State leaders believe the point of the question is to intimidate immigrants, documented or otherwise, into avoiding being counted by the Census, particularly given their well-founded concerns about the Trump administration's actions toward non-white immigrants.

Two federal rulings have been made in favor of state lawsuits. Last month the case went to the U.S. Supreme Court, which is expected to hear the matter in June.

California, which has been at loggerheads with the Trump administration on many issues, spent only $12 million on the 2010 census, of which roughly $10 million came from private industry, and $25 million in 2000.

Next month, the U.S. Census Bureau plans to field test a 2020 census form that includes the controversial citizenship question. The test is supposed to assess how that question might affect responses to the national head count on April 1, 2020. The field test will go to 480,000 households with some receiving a form with the additional question asking if the person is a citizen of the United States.

Los Angeles has the dubious distinction of being the region with the hardest to count population, said Cecil Flournoy, a Los Angeles-based program manager for California Complete Count, who spoke at the Government Finance Officers Association conference in L.A. on Monday.

Ten of the nation’s 50 hardest-to-survey counties are in California, Flournoy said.

Ditas Katague, director of California Complete Count, told the commission that in 1990 an undercount of 835,000 in California likely cost the state one seat in the House and over $2.2 billion in federal funding. As the state has 40 million residents, the commission report estimated that the undercount could exceed one million individuals.

In Brooklyn, the most difficult community to count in New York State, previous undercounts have deprived residents of "key infrastructure including schools, healthcare, housing, transportation and government development and community development," Gilford Monrose, Director of Faith Based & Clergy Initiatives for the Office of the Brooklyn Borough President said in his testimony before the commission in New York in November.

In Cook County, Illinois, the nation's second-most-populous, the government received 14 federal grants in 2018 totaling more than $43 million based on census data, Alma Anaya, a county commissioner, said in her testimony at the March 20 hearing in Columbus.

"It is not an exaggeration that an undercount will limit our services and force our operations to adopt in a way that will potentially harm our workforce and the public," Anaya said.

"There are 110,000 plus foreign‐born residents living in my District," Anaya said. "Raids from immigration authorities on the southwest side neighborhoods are now common, and they are very well documented in the media. This leads — this leads me to question how there can be trust to open the doors for other follow‐ups with the census workers."

Anaya said she plans to form a complete count committee and develop partnerships with not-for-profits in her district.

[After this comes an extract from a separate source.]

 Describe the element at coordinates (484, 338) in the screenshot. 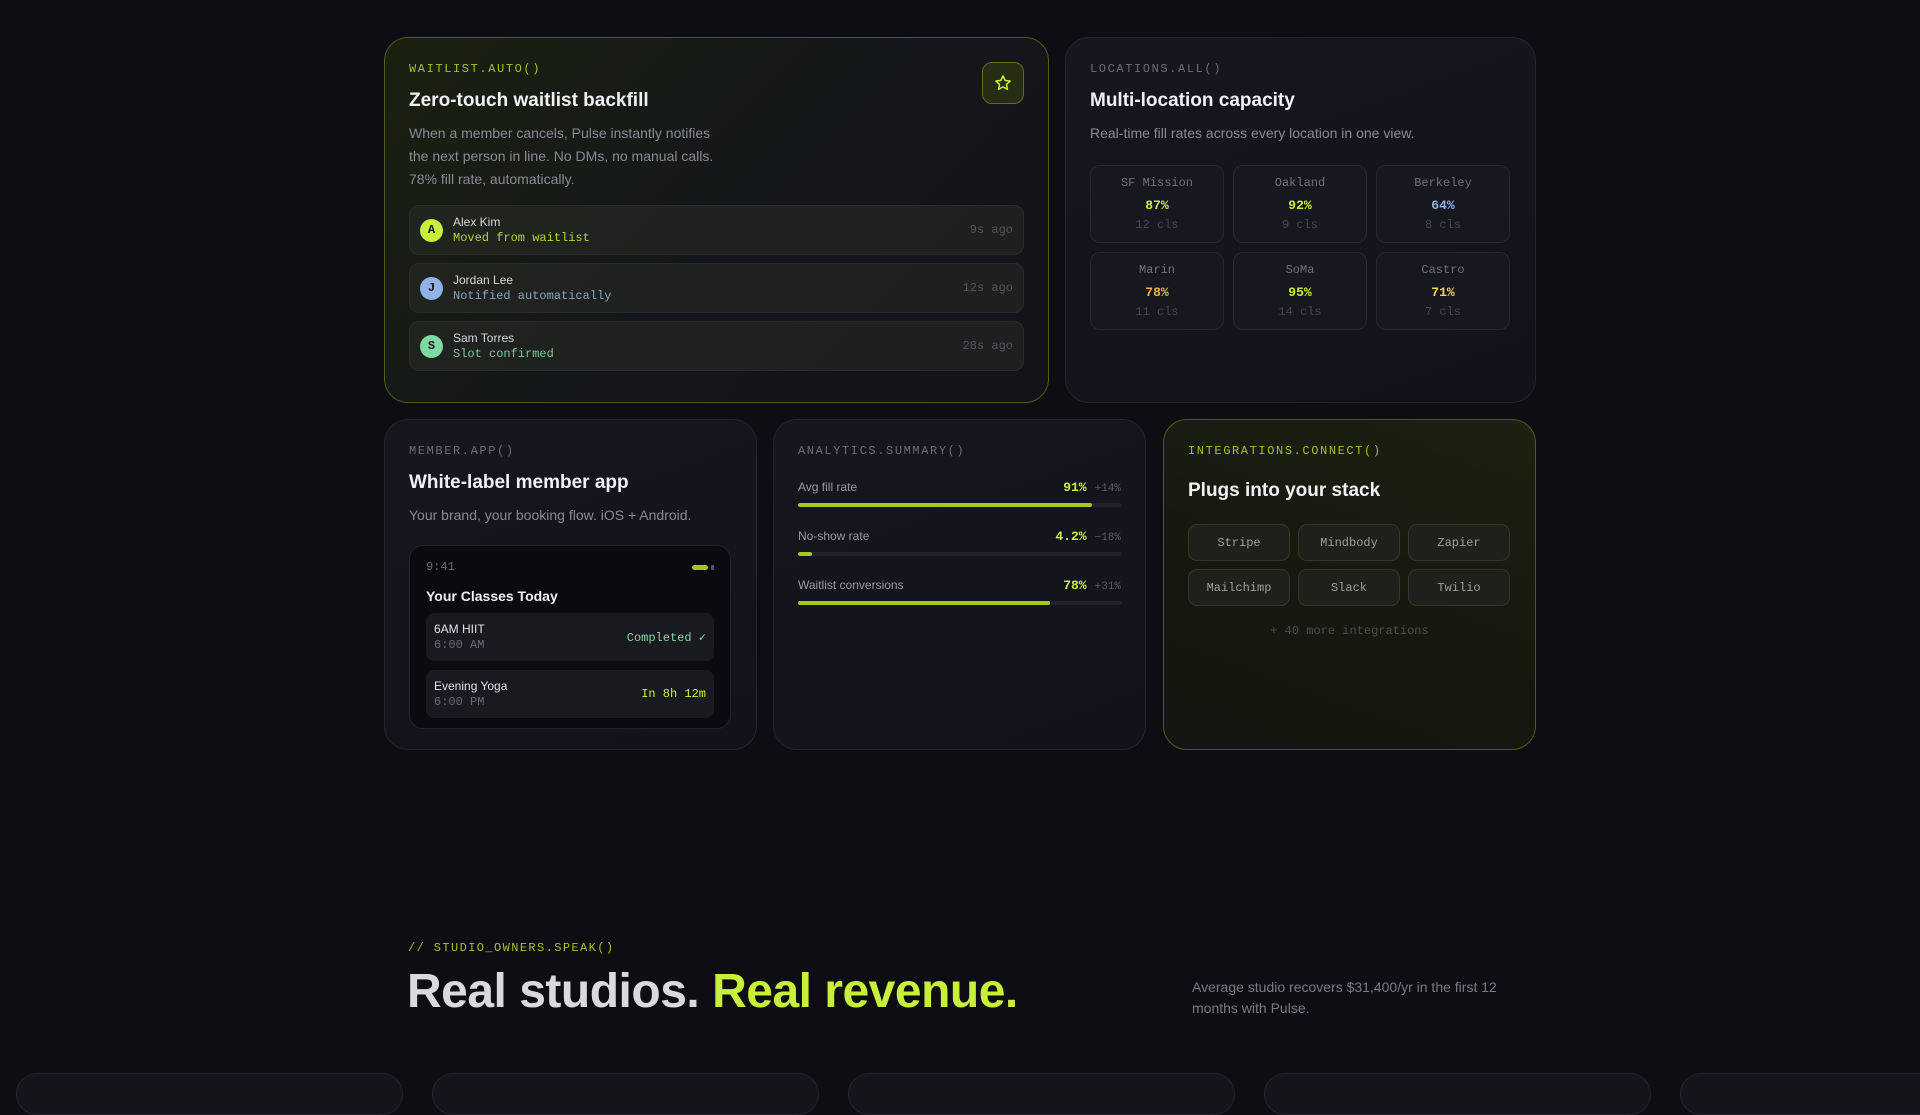

I see `member-name: Sam Torres` at that location.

"It is a fine line to walk when you need the public to participate in order to secure resources and you are also trying to assure them of their own safety," she said.

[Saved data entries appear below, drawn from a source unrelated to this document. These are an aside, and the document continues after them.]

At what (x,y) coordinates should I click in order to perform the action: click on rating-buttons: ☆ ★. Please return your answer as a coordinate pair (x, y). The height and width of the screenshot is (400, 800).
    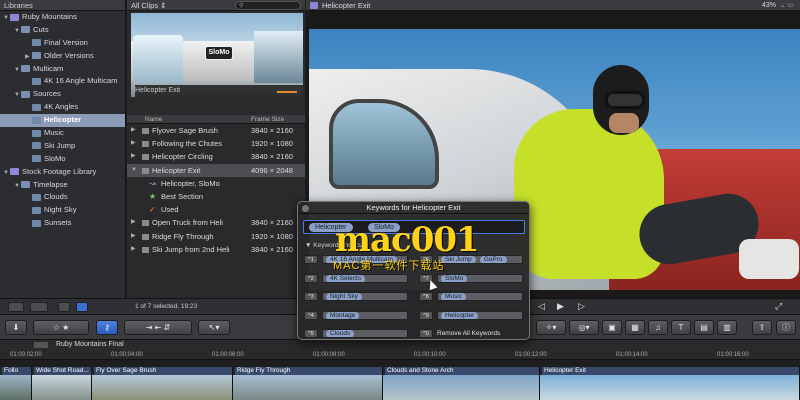
    Looking at the image, I should click on (61, 328).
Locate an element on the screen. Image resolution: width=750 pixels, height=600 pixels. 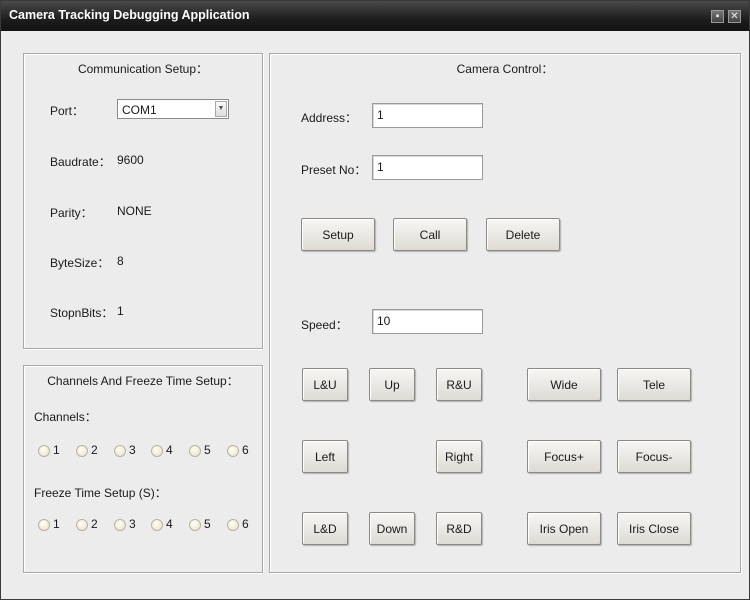
baudrate-label: Baudrate： is located at coordinates (80, 162).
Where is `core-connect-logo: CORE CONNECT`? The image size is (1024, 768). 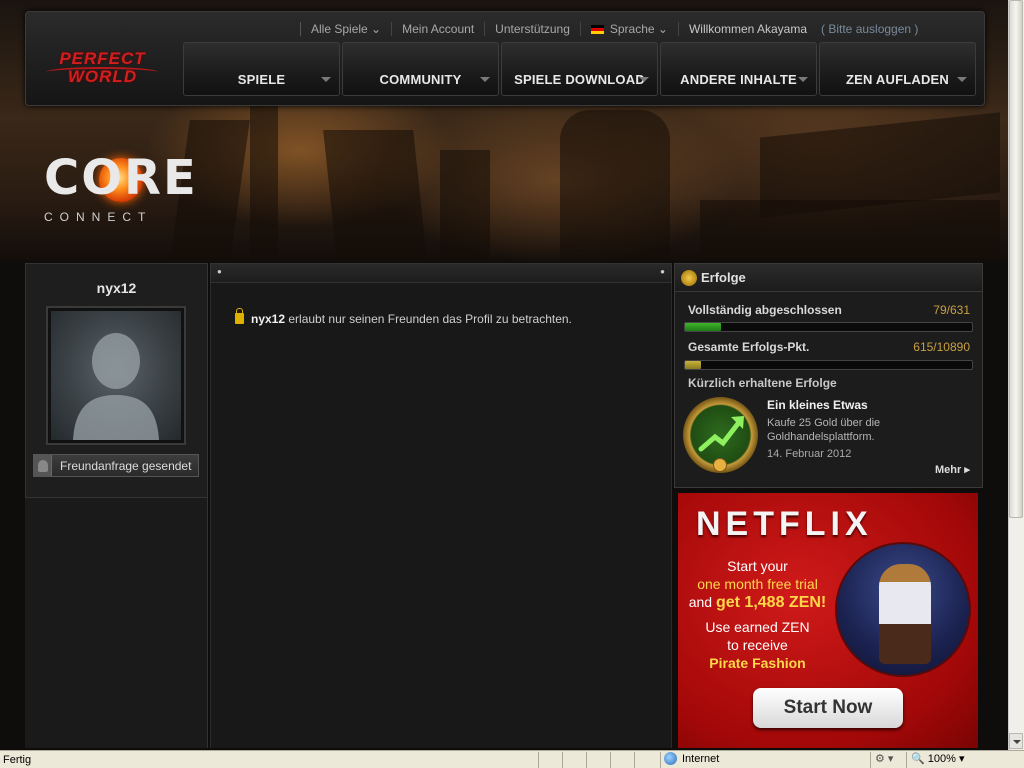
core-connect-logo: CORE CONNECT is located at coordinates (120, 190).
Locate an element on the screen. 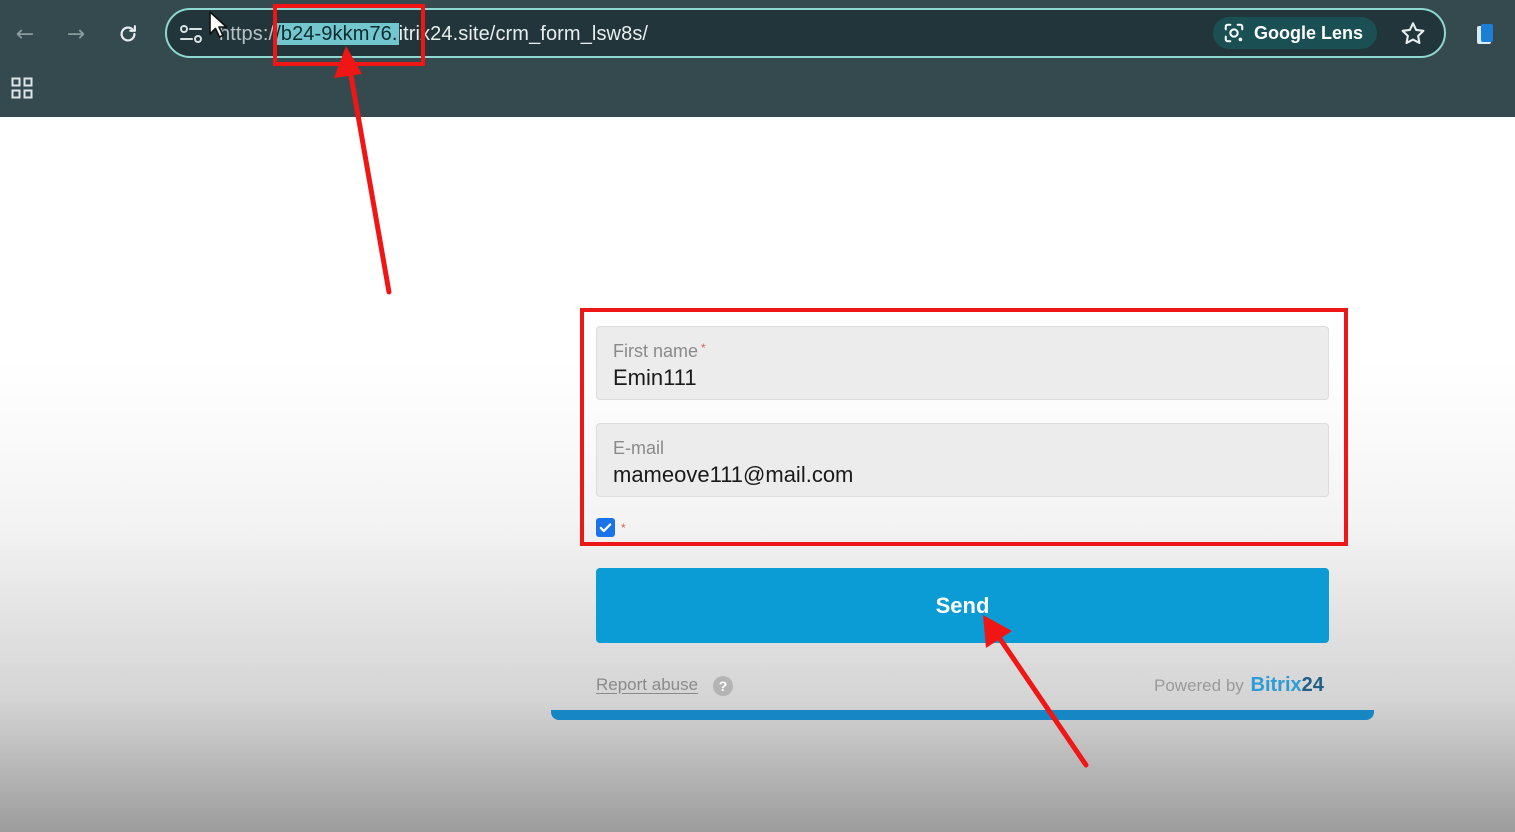  back-button: ← is located at coordinates (25, 34).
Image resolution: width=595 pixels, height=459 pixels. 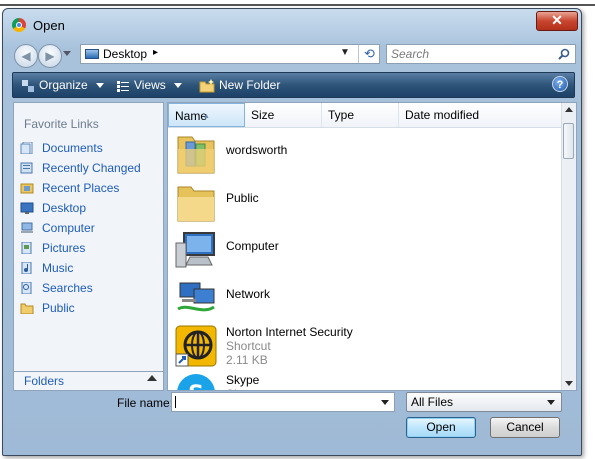 What do you see at coordinates (146, 403) in the screenshot?
I see `file-name-label: File name:` at bounding box center [146, 403].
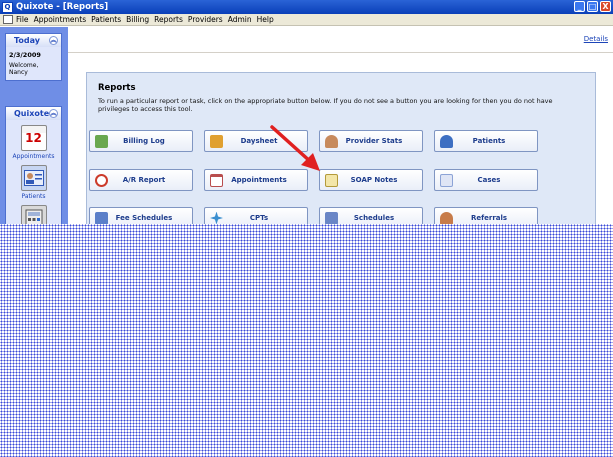  I want to click on provider-stats-button: Provider Stats, so click(371, 141).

The U.S. population continues to become more diverse, which can create challenges with language barriers, cultural differences and distrust of the government, Jeffrey Enos, deputy director for the U.S. Census Western Region, told the GFOA conference Monday. Roughly $6.7 trillion of federal money will go to state, cities and counties in the coming decade based on census data, Enos said.

“This affects every man, woman and child living in this country — so it’s critical this census count is accurate,” Enos said.

He outlined efforts his region has made to reach residents including hiring 300 partnership specialists to work with community-based organizations and local businesses across the seven-state region. Census forms will be mailed several times in addition to online forms — and if there is no response census takers will make home visits, he said. Across the country, he said, the census will have 6,000 partnership specialists "who will reach out to people in hard-to-count populations," he said.

He emphasized that responding to the census is safe, because employees are subject to prison sentences and fines for breaches of census confidentiality.